If it's the day after Christmas, it probably means that the longest retailer lines aren't at the cash register, but at customer service processing returns and exchanges instead. Yes, it's a hassle, even though retailers often make the most of it by offering up huge sales to make the most of the unusually high foot traffic. Even in the virtual world, this is usually the time of year when Motley Fool Stock Advisor recommendation eBay (NASDAQ:EBAY) will treat customers to a free -- or lately, steeply discounted -- listing. For a dime a listing, it may be a good time to clear out some of the stuff that you just don't have room for anymore.

Earnings are hard to come by during the last few days of the year. If you're really hungry for a report, you could have tuned in to what Delta & PineLand (NYSE:DLP) had to say. However, with the cottonseed specialist's shareholders accepting the buyout offer from Monsanto (NYSE:MON) a few days ago, even that rare joy will be a lingering eggnog-smacked memory.

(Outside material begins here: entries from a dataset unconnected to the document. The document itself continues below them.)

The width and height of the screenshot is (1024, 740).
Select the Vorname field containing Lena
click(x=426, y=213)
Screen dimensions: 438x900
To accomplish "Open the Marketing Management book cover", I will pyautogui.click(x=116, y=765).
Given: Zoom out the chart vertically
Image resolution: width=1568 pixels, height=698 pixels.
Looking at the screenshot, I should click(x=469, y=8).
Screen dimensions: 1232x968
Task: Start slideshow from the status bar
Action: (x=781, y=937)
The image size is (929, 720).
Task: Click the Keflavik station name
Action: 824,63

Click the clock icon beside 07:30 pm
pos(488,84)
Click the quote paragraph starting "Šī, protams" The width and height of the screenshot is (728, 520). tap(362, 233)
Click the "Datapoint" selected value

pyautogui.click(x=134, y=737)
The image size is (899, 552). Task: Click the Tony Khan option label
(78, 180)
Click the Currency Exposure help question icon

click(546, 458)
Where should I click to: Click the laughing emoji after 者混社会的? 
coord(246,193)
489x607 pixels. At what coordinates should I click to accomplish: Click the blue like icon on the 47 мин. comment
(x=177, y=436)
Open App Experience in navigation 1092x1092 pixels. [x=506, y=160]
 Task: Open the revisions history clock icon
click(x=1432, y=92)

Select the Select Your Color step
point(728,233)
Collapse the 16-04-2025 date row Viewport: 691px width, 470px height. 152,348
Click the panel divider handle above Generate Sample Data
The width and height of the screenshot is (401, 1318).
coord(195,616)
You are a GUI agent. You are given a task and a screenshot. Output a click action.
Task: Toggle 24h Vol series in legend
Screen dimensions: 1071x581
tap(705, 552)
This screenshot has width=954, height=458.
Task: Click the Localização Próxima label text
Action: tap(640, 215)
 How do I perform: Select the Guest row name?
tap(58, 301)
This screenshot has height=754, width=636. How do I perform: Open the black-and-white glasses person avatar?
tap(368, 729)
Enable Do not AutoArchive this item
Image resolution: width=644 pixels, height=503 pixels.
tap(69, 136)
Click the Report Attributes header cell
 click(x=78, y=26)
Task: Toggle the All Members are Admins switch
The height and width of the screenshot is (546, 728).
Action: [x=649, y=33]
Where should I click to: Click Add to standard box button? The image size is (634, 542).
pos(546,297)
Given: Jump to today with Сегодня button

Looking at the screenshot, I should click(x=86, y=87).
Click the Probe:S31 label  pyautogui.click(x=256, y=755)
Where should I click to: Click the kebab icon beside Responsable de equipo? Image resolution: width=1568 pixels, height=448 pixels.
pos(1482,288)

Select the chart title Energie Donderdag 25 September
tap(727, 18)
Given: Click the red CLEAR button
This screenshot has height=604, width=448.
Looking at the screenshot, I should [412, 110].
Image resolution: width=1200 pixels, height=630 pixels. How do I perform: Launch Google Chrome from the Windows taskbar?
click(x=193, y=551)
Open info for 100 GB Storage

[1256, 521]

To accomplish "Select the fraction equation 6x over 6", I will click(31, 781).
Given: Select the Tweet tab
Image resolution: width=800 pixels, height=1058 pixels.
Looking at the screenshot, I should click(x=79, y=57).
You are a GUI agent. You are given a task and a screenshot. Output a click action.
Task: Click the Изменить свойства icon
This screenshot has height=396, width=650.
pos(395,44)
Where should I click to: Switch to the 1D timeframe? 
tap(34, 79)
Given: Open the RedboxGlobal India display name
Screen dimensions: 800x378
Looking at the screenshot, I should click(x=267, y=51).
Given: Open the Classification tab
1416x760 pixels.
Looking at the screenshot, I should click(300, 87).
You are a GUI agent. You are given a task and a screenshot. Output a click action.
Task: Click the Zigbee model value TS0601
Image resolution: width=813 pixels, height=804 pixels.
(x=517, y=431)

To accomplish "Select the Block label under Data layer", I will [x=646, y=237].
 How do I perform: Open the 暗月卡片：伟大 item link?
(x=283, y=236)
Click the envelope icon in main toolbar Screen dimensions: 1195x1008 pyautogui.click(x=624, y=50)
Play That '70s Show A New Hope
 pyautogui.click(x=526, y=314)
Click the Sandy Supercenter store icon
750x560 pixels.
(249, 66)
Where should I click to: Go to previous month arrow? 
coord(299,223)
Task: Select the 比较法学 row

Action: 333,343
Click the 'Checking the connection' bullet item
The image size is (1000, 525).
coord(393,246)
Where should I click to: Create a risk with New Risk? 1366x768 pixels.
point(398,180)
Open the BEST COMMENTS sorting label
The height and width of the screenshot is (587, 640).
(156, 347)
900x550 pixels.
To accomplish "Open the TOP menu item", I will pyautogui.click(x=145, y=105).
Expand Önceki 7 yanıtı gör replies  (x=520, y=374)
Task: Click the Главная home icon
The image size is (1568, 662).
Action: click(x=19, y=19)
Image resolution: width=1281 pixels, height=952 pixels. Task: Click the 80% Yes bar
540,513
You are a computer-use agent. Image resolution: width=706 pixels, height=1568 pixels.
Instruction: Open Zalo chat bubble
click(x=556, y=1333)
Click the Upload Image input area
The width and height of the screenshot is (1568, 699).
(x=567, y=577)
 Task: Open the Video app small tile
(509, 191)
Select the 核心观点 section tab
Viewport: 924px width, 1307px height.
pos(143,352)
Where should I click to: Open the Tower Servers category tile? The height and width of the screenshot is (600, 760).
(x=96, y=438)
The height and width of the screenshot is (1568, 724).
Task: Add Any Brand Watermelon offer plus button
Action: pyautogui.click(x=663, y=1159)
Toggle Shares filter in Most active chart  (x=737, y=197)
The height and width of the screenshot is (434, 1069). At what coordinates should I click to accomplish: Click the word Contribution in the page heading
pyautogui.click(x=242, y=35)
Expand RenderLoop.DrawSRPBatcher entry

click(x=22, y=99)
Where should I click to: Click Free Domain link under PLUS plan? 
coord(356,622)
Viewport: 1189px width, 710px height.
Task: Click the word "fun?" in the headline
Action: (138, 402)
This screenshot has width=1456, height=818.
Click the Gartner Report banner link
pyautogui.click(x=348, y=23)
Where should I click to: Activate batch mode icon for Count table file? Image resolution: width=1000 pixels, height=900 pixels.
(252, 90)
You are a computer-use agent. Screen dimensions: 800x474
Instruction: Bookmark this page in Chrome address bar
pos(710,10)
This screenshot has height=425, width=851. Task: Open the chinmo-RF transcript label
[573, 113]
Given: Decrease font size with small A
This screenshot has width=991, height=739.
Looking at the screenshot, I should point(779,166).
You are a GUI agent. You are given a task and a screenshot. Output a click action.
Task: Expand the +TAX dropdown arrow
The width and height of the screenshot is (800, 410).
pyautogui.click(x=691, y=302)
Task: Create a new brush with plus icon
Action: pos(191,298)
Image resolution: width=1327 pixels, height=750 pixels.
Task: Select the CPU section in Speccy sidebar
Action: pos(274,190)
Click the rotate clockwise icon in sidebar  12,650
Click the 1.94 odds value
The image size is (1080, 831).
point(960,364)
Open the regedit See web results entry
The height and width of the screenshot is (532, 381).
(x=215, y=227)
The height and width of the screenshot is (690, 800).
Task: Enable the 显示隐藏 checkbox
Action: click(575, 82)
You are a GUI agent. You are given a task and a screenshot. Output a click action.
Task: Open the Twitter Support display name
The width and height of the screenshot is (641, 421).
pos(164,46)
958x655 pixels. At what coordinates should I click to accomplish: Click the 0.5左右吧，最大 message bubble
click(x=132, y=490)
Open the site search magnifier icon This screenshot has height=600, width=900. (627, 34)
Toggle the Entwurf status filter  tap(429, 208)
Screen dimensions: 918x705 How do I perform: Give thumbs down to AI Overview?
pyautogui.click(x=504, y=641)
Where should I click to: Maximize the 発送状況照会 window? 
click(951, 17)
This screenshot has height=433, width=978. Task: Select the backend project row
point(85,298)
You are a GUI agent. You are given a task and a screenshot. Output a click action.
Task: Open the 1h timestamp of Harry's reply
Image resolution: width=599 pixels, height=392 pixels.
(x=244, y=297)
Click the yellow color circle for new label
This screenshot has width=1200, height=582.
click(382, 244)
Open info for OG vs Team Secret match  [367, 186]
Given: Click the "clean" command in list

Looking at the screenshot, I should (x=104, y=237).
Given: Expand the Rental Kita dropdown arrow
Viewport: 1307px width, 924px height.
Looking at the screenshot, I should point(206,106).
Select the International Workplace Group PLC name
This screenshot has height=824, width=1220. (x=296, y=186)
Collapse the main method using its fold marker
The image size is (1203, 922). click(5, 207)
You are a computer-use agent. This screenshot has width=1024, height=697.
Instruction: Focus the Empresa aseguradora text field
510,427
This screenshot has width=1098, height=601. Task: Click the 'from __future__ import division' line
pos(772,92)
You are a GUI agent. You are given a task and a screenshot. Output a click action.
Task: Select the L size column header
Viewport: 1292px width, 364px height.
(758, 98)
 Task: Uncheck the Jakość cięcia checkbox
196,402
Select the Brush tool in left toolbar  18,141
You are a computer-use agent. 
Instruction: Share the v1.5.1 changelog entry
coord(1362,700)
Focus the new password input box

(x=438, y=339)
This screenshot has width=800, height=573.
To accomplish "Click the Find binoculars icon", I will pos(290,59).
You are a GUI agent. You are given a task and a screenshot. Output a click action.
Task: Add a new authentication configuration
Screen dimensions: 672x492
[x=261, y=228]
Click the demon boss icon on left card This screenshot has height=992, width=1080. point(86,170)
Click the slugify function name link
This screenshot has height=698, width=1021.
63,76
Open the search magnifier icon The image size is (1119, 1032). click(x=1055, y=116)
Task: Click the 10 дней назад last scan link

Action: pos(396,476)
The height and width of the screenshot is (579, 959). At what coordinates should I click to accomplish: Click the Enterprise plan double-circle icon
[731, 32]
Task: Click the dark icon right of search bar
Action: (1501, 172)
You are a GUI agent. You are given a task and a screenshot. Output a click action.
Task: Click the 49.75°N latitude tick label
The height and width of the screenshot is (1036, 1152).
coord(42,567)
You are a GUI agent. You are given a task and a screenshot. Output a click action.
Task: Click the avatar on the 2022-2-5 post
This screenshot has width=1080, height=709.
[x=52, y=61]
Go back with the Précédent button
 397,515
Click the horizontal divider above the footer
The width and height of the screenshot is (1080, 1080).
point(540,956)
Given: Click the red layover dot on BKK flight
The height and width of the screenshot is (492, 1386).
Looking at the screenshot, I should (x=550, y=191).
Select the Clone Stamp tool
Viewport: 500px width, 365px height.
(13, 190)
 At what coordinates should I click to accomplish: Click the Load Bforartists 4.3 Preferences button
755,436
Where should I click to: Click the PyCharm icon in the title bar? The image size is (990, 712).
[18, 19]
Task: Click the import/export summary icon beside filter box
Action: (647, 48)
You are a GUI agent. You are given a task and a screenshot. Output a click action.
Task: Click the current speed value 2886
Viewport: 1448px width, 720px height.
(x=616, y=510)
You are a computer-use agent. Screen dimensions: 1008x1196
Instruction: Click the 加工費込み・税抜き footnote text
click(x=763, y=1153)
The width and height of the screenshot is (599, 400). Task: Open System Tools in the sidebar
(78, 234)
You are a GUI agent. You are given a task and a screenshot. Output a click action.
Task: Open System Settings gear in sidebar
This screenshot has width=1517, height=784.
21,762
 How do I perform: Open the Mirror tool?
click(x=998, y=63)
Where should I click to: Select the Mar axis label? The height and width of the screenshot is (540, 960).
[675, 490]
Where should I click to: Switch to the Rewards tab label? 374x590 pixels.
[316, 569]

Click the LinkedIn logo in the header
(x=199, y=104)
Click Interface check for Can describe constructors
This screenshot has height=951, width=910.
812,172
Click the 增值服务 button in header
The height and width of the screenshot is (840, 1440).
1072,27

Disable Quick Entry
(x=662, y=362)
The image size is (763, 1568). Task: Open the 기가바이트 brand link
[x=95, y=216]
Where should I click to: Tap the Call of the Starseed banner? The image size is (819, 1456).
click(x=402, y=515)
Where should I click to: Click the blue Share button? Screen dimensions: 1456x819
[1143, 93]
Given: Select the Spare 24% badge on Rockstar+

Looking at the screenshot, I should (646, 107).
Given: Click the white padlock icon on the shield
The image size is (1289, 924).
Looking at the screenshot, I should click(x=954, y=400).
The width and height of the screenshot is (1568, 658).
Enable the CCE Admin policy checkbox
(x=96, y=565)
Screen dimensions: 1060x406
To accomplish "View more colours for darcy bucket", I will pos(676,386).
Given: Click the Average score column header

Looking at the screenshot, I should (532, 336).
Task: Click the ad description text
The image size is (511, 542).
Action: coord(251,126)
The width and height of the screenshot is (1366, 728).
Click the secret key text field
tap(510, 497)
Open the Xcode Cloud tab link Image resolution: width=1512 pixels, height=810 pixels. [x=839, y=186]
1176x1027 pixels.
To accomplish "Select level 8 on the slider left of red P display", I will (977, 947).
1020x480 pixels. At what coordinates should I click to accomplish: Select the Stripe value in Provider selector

On Thursday, Learning Tree (NASDAQ:LTRE) breaks through the silence. Analysts expect the corporate educator to earn $0.03 a share for its fiscal fourth quarter. It may not seem like much but it will be an improvement over the breakeven results the company posted a year earlier.

Friday will be the last trading day of the year so you may as well brush up on terms like "window dressing" and "tax loss selling" that often drive an otherwise sleepy trading day.

Through window dressing, spineless money managers snap up hot performing stocks to give the illusion that they didn't miss out on big winners when it comes time to mail out their year-end holdings. Tax loss selling takes place when investors unload some of their biggest losers to help offset capital gains elsewhere. Yes, even as the year comes to a close the rich stocks get richer while the poor ones get poorer.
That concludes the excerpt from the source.